To reduce the regulatory burden, the FCA has disapplied the EBA's Guidelines on incident reporting under the Payment Services Directive (EBA/GL/2017/10), and PSPs will now only need to submit notifications under the new regime to meet their obligation under Regulation 99(1) of the PSRs. The deadline is the same as before, four hours but the mechanism has changed: PSPs now report through the FCA's Connect platform using the new enhanced reporting form, and SUP 15 Annex 11D (the old PSD2 notification form) has been deleted in its entirety.

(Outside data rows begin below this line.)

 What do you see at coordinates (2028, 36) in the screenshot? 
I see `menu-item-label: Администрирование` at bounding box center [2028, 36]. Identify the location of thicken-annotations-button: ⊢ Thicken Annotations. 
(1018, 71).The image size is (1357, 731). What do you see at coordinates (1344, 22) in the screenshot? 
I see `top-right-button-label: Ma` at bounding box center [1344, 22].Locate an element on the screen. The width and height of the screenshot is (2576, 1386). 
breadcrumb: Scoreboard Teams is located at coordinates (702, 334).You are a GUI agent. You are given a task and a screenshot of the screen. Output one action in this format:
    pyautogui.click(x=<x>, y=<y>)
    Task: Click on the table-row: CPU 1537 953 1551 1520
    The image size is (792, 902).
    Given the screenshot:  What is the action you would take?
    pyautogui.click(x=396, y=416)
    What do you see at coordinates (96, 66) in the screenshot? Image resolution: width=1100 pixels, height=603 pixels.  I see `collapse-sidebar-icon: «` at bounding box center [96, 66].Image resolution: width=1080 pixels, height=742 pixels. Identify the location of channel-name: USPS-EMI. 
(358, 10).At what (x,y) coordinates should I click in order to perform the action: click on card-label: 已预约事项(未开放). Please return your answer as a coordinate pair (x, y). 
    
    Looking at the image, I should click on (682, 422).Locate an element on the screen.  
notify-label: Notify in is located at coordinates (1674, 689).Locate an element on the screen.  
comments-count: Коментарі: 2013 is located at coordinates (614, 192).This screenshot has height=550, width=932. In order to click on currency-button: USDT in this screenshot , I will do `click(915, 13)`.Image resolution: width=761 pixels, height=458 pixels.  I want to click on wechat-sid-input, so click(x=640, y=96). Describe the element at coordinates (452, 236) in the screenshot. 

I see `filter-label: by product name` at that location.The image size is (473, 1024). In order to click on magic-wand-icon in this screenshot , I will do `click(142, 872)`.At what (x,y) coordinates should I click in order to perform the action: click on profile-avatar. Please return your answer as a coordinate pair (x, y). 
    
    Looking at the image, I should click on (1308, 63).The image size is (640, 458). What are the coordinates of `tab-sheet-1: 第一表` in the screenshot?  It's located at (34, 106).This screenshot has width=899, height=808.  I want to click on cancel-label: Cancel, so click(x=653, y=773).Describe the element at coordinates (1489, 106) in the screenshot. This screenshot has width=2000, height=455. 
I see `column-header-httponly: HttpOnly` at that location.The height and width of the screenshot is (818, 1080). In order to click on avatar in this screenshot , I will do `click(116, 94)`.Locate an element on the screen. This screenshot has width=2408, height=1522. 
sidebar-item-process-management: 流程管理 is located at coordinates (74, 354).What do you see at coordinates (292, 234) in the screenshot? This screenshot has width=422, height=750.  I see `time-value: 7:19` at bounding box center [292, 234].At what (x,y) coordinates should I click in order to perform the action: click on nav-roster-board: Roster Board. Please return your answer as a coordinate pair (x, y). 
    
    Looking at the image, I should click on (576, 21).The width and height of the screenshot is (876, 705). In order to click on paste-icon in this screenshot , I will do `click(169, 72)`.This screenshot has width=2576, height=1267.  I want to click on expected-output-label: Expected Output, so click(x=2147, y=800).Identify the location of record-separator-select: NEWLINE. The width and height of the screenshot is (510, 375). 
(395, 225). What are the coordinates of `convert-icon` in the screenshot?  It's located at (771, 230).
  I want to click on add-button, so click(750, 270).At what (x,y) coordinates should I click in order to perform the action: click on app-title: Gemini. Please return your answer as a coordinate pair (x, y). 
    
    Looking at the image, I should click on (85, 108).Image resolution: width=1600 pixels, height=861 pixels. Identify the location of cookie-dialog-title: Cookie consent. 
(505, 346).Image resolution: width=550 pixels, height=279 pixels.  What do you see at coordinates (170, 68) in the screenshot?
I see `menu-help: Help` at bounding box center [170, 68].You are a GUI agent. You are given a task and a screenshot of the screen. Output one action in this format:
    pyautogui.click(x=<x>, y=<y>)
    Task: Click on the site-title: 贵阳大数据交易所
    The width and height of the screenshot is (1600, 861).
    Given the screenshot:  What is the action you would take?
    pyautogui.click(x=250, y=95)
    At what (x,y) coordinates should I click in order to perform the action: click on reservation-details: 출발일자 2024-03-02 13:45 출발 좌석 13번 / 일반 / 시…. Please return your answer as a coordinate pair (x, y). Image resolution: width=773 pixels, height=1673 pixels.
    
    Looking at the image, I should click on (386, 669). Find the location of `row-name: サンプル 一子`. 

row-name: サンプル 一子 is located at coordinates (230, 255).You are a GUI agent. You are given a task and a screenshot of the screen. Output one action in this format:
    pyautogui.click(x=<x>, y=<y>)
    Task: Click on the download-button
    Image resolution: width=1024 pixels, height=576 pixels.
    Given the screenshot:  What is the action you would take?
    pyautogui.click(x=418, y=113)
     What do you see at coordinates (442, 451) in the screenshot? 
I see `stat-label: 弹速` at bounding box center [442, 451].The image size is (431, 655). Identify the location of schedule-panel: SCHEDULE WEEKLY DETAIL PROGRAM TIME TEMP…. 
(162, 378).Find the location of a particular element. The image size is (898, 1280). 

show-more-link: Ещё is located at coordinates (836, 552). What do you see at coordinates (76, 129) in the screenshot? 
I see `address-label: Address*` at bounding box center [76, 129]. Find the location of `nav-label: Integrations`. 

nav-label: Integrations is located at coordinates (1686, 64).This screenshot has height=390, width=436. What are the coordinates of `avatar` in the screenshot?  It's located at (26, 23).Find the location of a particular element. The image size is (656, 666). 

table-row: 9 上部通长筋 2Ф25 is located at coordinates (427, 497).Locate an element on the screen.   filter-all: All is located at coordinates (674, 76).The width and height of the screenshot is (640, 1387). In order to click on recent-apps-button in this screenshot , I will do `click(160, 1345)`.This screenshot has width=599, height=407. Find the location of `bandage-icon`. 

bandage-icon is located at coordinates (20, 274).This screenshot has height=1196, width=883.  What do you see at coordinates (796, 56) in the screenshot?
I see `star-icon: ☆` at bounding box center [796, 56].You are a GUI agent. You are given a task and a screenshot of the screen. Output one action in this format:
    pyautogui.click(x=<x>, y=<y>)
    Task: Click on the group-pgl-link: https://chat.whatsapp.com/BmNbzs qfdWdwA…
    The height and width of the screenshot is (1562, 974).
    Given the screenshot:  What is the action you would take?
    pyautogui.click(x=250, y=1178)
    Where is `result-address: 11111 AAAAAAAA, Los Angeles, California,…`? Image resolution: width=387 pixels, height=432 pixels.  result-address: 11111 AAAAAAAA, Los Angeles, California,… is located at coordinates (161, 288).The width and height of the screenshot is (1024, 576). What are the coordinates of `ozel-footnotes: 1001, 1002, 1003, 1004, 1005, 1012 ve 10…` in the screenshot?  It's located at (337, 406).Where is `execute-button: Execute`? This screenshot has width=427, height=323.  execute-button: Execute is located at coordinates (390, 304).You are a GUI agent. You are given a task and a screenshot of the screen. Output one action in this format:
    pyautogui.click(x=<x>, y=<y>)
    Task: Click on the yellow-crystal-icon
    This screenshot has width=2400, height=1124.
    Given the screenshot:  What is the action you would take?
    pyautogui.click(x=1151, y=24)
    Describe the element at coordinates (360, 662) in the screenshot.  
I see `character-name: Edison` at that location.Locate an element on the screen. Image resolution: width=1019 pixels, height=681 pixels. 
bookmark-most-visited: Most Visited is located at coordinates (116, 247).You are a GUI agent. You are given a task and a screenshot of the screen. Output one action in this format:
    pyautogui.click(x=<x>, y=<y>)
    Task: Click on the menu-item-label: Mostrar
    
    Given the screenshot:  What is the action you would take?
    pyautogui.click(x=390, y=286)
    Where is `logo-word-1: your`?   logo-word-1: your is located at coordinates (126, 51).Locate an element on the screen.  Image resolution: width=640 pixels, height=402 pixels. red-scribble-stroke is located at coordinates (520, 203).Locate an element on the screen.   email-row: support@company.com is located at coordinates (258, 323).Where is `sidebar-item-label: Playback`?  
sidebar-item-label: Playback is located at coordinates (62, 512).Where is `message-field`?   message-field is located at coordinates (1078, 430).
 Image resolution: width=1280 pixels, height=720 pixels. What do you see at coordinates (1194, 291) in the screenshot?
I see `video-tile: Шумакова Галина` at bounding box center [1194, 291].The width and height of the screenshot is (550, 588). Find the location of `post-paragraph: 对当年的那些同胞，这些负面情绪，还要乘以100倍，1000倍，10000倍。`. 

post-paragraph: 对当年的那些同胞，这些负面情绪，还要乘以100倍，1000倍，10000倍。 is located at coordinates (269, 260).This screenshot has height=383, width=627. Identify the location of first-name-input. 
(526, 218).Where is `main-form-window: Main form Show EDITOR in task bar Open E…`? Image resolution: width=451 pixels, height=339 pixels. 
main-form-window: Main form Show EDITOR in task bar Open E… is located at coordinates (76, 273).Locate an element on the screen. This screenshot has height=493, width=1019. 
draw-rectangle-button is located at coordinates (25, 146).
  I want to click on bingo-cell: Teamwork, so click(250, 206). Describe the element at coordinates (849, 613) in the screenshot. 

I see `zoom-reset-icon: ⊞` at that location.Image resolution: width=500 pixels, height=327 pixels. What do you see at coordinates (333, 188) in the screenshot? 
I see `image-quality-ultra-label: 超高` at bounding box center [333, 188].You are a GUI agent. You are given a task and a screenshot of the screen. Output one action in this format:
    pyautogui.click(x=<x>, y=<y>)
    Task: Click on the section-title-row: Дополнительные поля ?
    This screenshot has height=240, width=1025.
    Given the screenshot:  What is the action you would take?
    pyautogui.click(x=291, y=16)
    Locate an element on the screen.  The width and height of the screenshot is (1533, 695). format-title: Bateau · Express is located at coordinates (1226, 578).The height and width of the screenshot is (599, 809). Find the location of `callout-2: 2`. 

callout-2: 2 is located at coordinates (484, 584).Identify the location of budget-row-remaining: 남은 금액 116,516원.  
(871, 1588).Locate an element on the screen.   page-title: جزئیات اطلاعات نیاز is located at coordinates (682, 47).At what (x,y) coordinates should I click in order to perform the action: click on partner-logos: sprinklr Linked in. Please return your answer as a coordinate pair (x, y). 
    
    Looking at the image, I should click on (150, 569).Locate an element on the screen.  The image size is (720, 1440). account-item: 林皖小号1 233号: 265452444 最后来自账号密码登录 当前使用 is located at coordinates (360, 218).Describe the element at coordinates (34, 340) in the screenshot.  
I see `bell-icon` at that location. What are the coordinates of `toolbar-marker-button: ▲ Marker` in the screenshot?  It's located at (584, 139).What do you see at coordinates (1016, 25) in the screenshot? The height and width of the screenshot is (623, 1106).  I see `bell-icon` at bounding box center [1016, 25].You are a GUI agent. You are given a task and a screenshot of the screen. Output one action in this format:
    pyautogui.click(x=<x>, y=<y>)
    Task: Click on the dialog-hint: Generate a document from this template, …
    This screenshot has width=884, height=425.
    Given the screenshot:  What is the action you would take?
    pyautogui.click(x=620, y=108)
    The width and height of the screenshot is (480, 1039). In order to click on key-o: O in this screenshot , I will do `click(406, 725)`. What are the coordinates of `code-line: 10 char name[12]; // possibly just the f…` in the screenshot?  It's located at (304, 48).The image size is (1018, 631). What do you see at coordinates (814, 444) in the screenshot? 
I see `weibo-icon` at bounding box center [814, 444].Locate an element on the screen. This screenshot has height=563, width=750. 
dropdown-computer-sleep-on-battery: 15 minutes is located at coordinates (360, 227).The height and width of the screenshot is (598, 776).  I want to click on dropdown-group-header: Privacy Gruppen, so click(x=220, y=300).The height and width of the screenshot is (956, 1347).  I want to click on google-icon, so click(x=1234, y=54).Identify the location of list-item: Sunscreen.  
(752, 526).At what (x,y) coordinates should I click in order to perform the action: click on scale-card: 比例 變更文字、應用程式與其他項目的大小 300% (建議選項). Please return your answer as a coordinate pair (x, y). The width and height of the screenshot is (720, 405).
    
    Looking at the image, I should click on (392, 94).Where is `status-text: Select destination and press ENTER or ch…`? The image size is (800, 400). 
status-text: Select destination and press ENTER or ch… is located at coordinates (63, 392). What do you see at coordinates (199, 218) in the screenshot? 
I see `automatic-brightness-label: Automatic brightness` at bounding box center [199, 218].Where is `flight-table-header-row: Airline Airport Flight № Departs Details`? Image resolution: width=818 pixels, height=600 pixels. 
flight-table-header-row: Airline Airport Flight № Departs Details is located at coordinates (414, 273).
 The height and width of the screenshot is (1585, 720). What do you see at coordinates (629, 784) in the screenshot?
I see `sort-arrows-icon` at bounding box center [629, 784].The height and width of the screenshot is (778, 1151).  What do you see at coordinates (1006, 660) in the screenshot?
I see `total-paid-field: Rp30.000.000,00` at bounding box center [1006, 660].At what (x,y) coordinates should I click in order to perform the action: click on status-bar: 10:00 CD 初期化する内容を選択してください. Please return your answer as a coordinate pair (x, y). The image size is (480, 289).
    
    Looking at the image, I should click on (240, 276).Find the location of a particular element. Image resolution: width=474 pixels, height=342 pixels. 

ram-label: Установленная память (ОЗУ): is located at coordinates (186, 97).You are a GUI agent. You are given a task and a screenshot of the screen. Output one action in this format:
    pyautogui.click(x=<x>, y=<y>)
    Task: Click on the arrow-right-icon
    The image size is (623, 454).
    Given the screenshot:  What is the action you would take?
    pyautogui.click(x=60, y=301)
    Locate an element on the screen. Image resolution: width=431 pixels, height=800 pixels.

All firms must use the FCA's Connect platform to submit incident reports, with Connect chosen because most firms are already familiar with the platform; where a firm must report to both the FCA and the PRA, a single report in Connect will be shared with both regulators. The Connect platform recognises submissions at the entity level, not group level, meaning firms in a group that share a root-cause incident must each submit their own individual report where they individually meet the thresholds.

The following steps are recommended ahead of the 18 March 2027 go-live date:

• Ensure operational and compliance teams understand that the four-hour deadline runs from first detection, not from any internal severity assessment or escalation decision.
• Develop or adapt internal incident response procedures so that enough information is available within four hours to complete the mandatory initial phase fields.
• Establish internal processes for capturing the PSP-specific data points, particularly transaction volumes, proportions of users affected, service downtime, and distribution channel impacts, as these become mandatory at the intermediate phase.
• Designate who is responsible for making the Connect submission, submitting intermediate updates, and completing the final report.
• Register and ensure access to the FCA's Connect platform prior to the go-live date.
• Note that the old PSD2 notification form (SUP 15 Annex 11D) has been deleted and replaced, internal template libraries and procedures should be updated to reflect this.
• Consider how near-miss events will continue to be handled through supervisory notification channels under Principle 11.